### Exercise details
Reproduce all of the records below verbatim, from the first line to the last.

### Records provided
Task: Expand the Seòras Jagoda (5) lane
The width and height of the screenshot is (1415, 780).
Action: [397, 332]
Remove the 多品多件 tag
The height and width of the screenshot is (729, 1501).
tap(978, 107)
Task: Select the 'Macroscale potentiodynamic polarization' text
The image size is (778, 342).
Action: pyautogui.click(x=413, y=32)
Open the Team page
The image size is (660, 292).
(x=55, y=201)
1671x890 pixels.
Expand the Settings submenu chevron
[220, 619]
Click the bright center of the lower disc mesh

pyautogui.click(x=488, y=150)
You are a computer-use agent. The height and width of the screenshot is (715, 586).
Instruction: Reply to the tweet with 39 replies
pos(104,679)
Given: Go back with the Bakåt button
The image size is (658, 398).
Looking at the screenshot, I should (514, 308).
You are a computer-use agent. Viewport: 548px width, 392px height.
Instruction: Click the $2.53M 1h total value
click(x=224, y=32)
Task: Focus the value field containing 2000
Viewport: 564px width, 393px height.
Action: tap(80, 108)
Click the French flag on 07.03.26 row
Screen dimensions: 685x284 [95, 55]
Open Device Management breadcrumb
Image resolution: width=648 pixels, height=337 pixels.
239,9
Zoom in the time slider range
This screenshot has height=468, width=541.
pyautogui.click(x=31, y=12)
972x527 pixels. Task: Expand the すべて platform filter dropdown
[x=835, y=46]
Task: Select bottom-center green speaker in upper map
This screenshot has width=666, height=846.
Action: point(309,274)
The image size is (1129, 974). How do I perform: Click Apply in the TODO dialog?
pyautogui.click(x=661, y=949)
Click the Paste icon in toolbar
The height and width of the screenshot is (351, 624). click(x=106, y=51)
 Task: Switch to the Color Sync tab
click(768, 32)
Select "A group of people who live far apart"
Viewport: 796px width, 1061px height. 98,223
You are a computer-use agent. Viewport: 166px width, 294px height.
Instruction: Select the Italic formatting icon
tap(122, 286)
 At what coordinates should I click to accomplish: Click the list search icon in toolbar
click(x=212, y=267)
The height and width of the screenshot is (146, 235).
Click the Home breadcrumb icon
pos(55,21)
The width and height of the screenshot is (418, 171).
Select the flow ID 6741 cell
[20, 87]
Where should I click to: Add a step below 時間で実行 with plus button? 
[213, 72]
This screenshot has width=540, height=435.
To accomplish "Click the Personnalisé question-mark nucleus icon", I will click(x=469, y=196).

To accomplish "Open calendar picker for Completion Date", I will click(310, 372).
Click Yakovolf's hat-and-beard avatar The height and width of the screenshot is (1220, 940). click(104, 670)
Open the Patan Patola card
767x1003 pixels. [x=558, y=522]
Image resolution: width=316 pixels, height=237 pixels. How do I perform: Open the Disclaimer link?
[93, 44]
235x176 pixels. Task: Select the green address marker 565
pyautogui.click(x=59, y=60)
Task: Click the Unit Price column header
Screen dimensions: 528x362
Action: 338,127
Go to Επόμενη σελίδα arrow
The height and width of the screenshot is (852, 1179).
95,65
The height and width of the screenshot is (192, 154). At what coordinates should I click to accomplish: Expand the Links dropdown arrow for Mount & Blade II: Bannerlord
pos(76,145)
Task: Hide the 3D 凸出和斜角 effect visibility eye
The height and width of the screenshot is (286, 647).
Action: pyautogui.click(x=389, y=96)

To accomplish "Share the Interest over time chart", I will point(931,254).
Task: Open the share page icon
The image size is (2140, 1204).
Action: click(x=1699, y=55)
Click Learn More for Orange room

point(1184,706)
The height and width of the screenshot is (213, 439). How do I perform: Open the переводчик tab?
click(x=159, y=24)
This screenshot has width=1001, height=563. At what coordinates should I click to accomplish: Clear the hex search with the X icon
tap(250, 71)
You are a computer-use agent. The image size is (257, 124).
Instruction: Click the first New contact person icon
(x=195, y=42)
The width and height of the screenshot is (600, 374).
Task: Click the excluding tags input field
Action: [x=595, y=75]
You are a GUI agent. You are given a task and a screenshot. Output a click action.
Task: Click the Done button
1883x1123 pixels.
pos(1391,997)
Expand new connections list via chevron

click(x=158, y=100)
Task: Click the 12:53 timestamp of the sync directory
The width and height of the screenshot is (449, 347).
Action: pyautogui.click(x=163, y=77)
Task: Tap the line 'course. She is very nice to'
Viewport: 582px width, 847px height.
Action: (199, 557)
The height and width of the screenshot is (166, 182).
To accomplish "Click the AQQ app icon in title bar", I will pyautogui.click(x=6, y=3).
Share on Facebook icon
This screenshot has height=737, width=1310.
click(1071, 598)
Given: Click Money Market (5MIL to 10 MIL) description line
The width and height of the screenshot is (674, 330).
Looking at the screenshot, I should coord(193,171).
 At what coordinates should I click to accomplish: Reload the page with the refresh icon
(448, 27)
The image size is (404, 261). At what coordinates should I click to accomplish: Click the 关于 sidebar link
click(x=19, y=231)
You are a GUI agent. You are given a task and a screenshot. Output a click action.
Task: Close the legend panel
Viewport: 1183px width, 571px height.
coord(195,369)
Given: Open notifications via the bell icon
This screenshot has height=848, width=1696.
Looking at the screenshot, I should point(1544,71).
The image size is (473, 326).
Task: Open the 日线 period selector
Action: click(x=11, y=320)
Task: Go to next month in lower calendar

### Result of the exercise
Task: Expand the Seòras Jagoda (5) lane
The width and height of the screenshot is (1415, 780).
Action: [397, 332]
Remove the 多品多件 tag
The height and width of the screenshot is (729, 1501).
tap(978, 107)
Task: Select the 'Macroscale potentiodynamic polarization' text
The image size is (778, 342).
Action: pyautogui.click(x=413, y=32)
Open the Team page
The image size is (660, 292).
(x=55, y=201)
1671x890 pixels.
Expand the Settings submenu chevron
[220, 619]
Click the bright center of the lower disc mesh

pyautogui.click(x=488, y=150)
You are a computer-use agent. The height and width of the screenshot is (715, 586).
Instruction: Reply to the tweet with 39 replies
pos(104,679)
Given: Go back with the Bakåt button
The image size is (658, 398).
Looking at the screenshot, I should (514, 308).
You are a computer-use agent. Viewport: 548px width, 392px height.
Instruction: Click the $2.53M 1h total value
click(x=224, y=32)
Task: Focus the value field containing 2000
Viewport: 564px width, 393px height.
Action: tap(80, 108)
Click the French flag on 07.03.26 row
Screen dimensions: 685x284 [95, 55]
Open Device Management breadcrumb
Image resolution: width=648 pixels, height=337 pixels.
239,9
Zoom in the time slider range
This screenshot has height=468, width=541.
pyautogui.click(x=31, y=12)
972x527 pixels. Task: Expand the すべて platform filter dropdown
[x=835, y=46]
Task: Select bottom-center green speaker in upper map
This screenshot has width=666, height=846.
Action: point(309,274)
The image size is (1129, 974). How do I perform: Click Apply in the TODO dialog?
pyautogui.click(x=661, y=949)
Click the Paste icon in toolbar
The height and width of the screenshot is (351, 624). click(x=106, y=51)
 Task: Switch to the Color Sync tab
click(768, 32)
Select "A group of people who live far apart"
Viewport: 796px width, 1061px height. 98,223
You are a computer-use agent. Viewport: 166px width, 294px height.
Instruction: Select the Italic formatting icon
tap(122, 286)
 At what coordinates should I click to accomplish: Click the list search icon in toolbar
click(x=212, y=267)
The height and width of the screenshot is (146, 235).
Click the Home breadcrumb icon
pos(55,21)
The width and height of the screenshot is (418, 171).
Select the flow ID 6741 cell
[20, 87]
Where should I click to: Add a step below 時間で実行 with plus button? 
[213, 72]
This screenshot has width=540, height=435.
To accomplish "Click the Personnalisé question-mark nucleus icon", I will click(x=469, y=196).

To accomplish "Open calendar picker for Completion Date", I will click(310, 372).
Click Yakovolf's hat-and-beard avatar The height and width of the screenshot is (1220, 940). click(104, 670)
Open the Patan Patola card
767x1003 pixels. [x=558, y=522]
Image resolution: width=316 pixels, height=237 pixels. How do I perform: Open the Disclaimer link?
[93, 44]
235x176 pixels. Task: Select the green address marker 565
pyautogui.click(x=59, y=60)
Task: Click the Unit Price column header
Screen dimensions: 528x362
Action: 338,127
Go to Επόμενη σελίδα arrow
The height and width of the screenshot is (852, 1179).
95,65
The height and width of the screenshot is (192, 154). At what coordinates should I click to accomplish: Expand the Links dropdown arrow for Mount & Blade II: Bannerlord
pos(76,145)
Task: Hide the 3D 凸出和斜角 effect visibility eye
The height and width of the screenshot is (286, 647).
Action: pyautogui.click(x=389, y=96)

To accomplish "Share the Interest over time chart", I will point(931,254).
Task: Open the share page icon
The image size is (2140, 1204).
Action: click(x=1699, y=55)
Click Learn More for Orange room

point(1184,706)
The height and width of the screenshot is (213, 439). How do I perform: Open the переводчик tab?
click(x=159, y=24)
This screenshot has width=1001, height=563. At what coordinates should I click to accomplish: Clear the hex search with the X icon
tap(250, 71)
You are a computer-use agent. The image size is (257, 124).
Instruction: Click the first New contact person icon
(x=195, y=42)
The width and height of the screenshot is (600, 374).
Task: Click the excluding tags input field
Action: [x=595, y=75]
You are a GUI agent. You are given a task and a screenshot. Output a click action.
Task: Click the Done button
1883x1123 pixels.
pos(1391,997)
Expand new connections list via chevron

click(x=158, y=100)
Task: Click the 12:53 timestamp of the sync directory
The width and height of the screenshot is (449, 347).
Action: pyautogui.click(x=163, y=77)
Task: Tap the line 'course. She is very nice to'
Viewport: 582px width, 847px height.
Action: (199, 557)
The height and width of the screenshot is (166, 182).
To accomplish "Click the AQQ app icon in title bar", I will pyautogui.click(x=6, y=3).
Share on Facebook icon
This screenshot has height=737, width=1310.
click(1071, 598)
Given: Click Money Market (5MIL to 10 MIL) description line
The width and height of the screenshot is (674, 330).
Looking at the screenshot, I should coord(193,171).
 At what coordinates should I click to accomplish: Reload the page with the refresh icon
(448, 27)
The image size is (404, 261). At what coordinates should I click to accomplish: Click the 关于 sidebar link
click(x=19, y=231)
You are a GUI agent. You are given a task and a screenshot. Output a click action.
Task: Close the legend panel
Viewport: 1183px width, 571px height.
coord(195,369)
Given: Open notifications via the bell icon
This screenshot has height=848, width=1696.
Looking at the screenshot, I should point(1544,71).
The image size is (473, 326).
Task: Open the 日线 period selector
Action: click(x=11, y=320)
Task: Go to next month in lower calendar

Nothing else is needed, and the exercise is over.